Although artefact streaking was present on CBCT, this did not impact RO bead visibility or the ability to match. Artefact streaking is a particular problem with commercial fiducials that can distort tumour contouring.[24] Furthermore, artefact did not distort the ability to visualise or contour the tumour and, for HCC patients in whom RO beads were located within the tumour vasculature, tumour contouring was enhanced.

When RO bead matching was compared to matching based on liver edge or bony structures, difference in three-dimensional distances of up to 4.0 mm were seen. These findings suggest that bony anatomy and liver edge may be sub-optimal surrogates for tumour positioning in image- guided RT. This is in keeping with the findings by Yue et al, who compared matching on Lipiodol and bony anatomy; differences in three-dimensional distances were 0.9–2.6 mm (maximum 3.8 mm) in the ML direction, 1.1–2.9 mm (maximum 4.3 mm) in the AP direction, and 1.2–3.9 mm (maximum 5.5 mm) in the in the CC direction.[17]
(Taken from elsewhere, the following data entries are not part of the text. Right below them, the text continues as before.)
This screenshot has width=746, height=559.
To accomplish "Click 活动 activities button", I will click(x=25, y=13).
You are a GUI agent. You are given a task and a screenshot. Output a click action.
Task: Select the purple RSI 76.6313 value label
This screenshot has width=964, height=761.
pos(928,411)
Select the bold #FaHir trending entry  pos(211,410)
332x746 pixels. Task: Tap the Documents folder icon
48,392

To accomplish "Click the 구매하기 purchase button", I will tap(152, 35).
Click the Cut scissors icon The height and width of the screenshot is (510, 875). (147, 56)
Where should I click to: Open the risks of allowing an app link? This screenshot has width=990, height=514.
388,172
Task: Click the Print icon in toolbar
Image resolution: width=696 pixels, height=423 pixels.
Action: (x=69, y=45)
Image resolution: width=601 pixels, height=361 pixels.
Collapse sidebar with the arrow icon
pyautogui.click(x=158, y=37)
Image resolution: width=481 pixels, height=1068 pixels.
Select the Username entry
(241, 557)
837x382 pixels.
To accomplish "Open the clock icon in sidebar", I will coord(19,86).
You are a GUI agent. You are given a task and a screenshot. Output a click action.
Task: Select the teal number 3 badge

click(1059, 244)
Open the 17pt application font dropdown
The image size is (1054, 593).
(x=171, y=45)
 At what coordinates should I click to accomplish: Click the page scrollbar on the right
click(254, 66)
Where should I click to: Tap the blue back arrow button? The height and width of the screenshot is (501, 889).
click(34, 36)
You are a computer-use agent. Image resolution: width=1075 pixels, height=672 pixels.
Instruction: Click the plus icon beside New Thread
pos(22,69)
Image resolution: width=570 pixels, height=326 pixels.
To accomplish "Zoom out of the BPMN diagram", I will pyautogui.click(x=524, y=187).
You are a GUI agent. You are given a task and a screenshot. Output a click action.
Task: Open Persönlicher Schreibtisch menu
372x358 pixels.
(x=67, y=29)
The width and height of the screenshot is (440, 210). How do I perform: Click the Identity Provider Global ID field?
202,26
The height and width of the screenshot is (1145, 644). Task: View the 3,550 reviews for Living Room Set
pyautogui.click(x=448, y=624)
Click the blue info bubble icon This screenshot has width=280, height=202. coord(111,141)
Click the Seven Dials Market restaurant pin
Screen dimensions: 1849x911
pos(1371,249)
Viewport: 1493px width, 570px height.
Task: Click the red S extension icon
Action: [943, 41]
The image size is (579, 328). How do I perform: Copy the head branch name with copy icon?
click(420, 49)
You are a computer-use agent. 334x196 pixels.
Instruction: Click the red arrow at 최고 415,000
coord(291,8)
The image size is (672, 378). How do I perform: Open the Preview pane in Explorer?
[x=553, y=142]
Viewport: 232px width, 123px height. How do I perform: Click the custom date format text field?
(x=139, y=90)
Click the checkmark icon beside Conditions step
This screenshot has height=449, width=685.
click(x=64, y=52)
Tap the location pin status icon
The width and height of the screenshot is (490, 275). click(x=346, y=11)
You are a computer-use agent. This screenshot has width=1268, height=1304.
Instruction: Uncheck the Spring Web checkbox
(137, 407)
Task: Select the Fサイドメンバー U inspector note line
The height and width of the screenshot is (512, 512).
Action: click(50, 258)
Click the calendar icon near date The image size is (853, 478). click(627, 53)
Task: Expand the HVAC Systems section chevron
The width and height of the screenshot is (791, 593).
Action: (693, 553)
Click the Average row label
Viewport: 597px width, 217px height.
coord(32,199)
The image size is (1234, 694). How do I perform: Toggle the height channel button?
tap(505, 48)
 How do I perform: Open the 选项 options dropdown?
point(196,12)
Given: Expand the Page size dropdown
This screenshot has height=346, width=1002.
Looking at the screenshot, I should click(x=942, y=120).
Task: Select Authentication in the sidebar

There are limitations to our study and in the potential use of RO beads as fiducial markers. Firstly, this was a first-in-human clinical trial and, as such, our patient numbers are small and include just two patients with HCC. Furthermore, as patients did not undergo SBRT in this proof-of-principle study, radiotherapy imaging was limited to 4D-CT scans and CBCT images, and patients did not have any motion mitigation. As shown with the phantom model, translational errors and matching accuracy is improved with reduced motion. We also used an automated contouring method to contour RO beads. Although this approach was taken to reduce variation in contouring, this may not be available on all radiotherapy planning systems. However, areas of beads can be contoured manually without this approach. The use of RO beads as fiducials may also increase the complexity of RT planning and treatment delivery. Experience in contouring and matching on small areas of high intensity may take additional time. A final limitation of this study was that it did not specifically look at the impact of RO beads on dosimetry. Given the small volume of the high-density regions, it is anticipated that this will be negligible, but further evaluation would be required in a larger clinical study.

In conclusion, this study has shown that RO drug-eluting beads are visible on IGRT imaging modalities required for liver SBRT, show minimal artefact, can be reliably contoured, can be used for on-set matching with CBCT, and remain stable positionally within the liver vasculature. As such, their role as potential fiducial markers is feasible and warrants further exploration in combination studies of TACE followed by SBRT for liver tumours.